**Tekstfragment:**

----

Missies: een manier om het kapitalisme te hervormen?

Het boek biedt een wervend pleidooi voor ‘missies’ als uitvoeringsvorm voor de aanpak van de klimaattransitie en andere grote maatschappelijke problemen. Mazzucato vindt in Brussel en andere regeringssteden ook veel weerklank voor haar “ondernemende” overheid. Ze is er ook trots op dat vele vrouwen, zoals Alexandria Ocasio-Cortez (Green New Deal), Ursala von der Leiyen (European Green Deal), Kate Rayworth (Donut Economy), Edith Penrose (waardescheppende organisaties), Carlota Perez (financialisatie), Stephanie Kleton (maatschappelijke uitgaven) momenteel het debat aanvoeren.

De lezer blijft echter wel met de vraag zitten of ‘missies’, zoals de subtitel van het boek suggereert, een manier is “om het kapitalisme te hervormen”. Als we het goed begrijpen wil Mazzucato het bedrijfsleven verleiden haar financiële en inhoudelijke bijdrage te leveren aan het oplossen van maatschappelijke problemen in de vorm van grote projecten, die door de overheid worden geëntameerd en gestuurd, waarbij de bevolking actief participeert, en waar de uiteindelijke opbrengsten gedeeld worden. Ze zoekt naar bedrijven, die ‘welwillend’ zijn, om aan deze samenwerking deel te nemen.

----

**Rijen:**
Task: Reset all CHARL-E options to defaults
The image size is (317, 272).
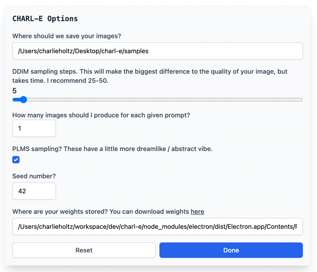Action: 84,250
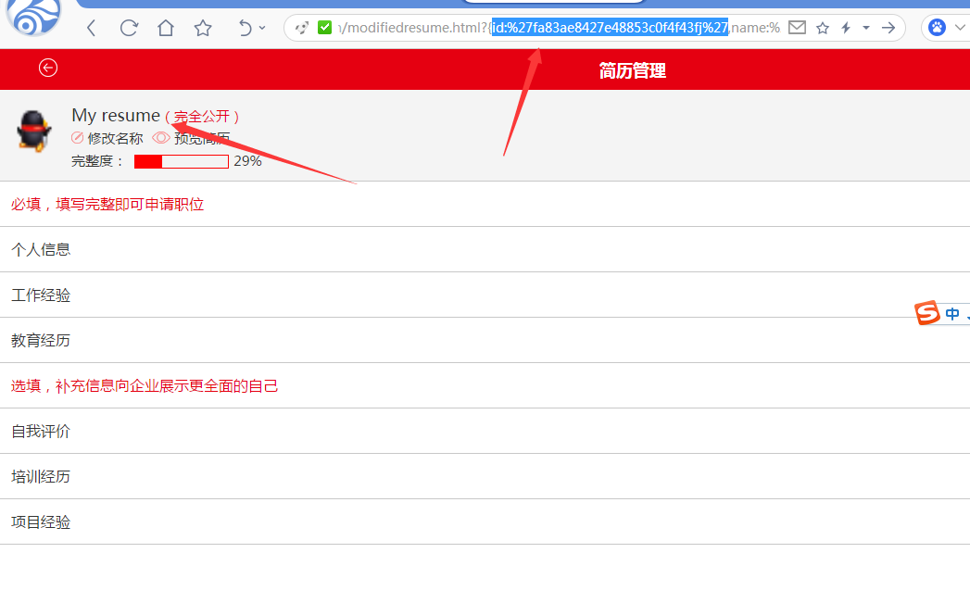Bookmark page with address bar star
Screen dimensions: 970x603
pyautogui.click(x=822, y=28)
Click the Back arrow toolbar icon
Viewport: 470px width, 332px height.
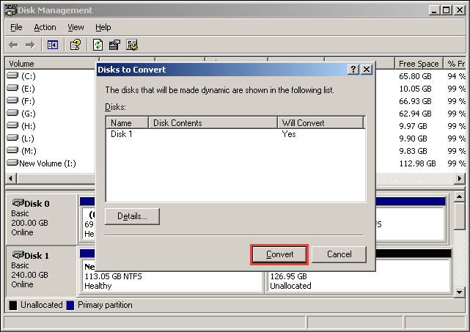13,45
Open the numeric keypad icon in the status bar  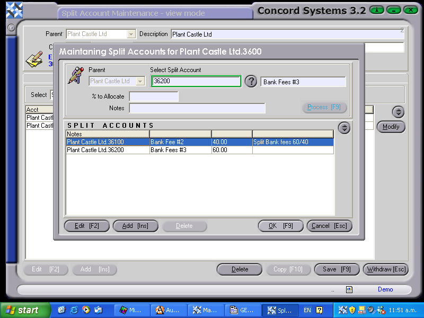point(349,289)
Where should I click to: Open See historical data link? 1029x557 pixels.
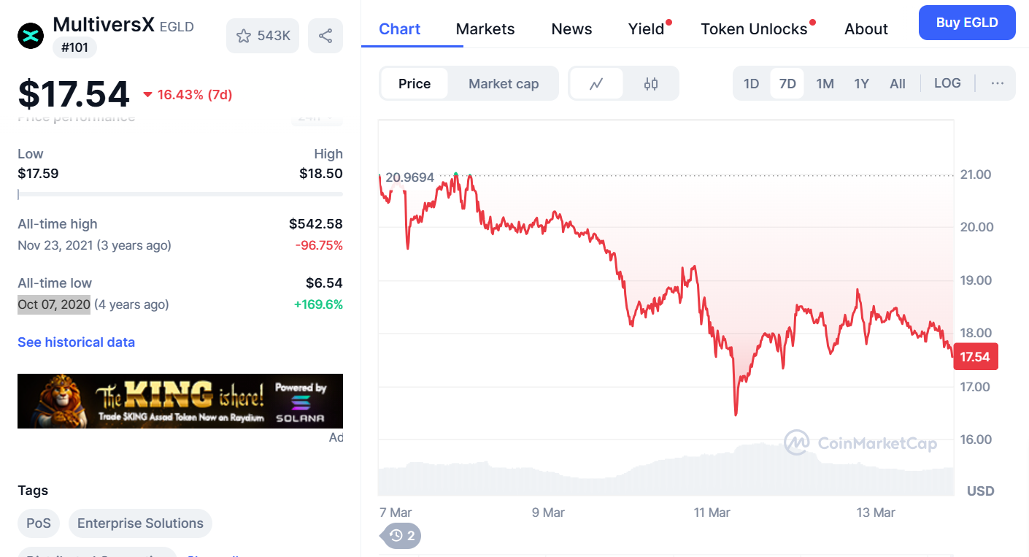76,342
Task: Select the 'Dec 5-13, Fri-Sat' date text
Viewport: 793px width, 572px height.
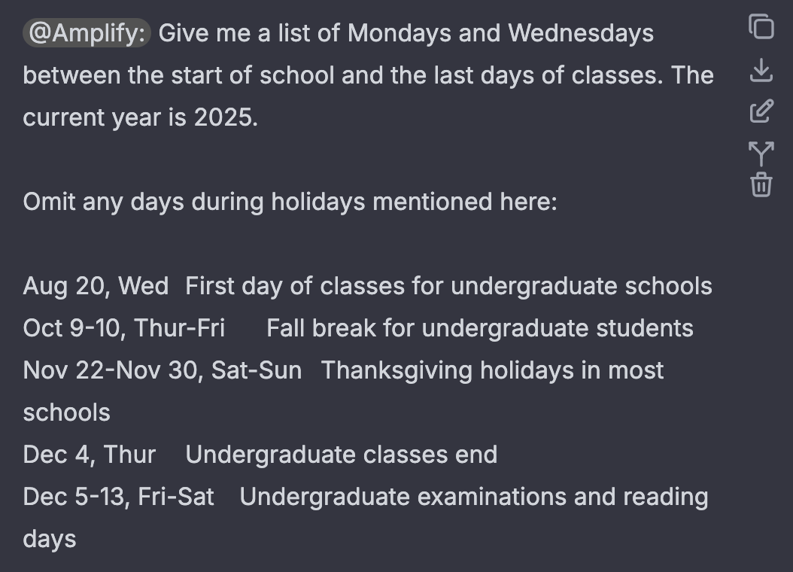Action: click(x=118, y=497)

----

**Korte opdracht:** Met welk onderwerp brengt het tekstfragment over missies Carlota Perez in verband?

**Geschreven antwoord:** Met financialisatie.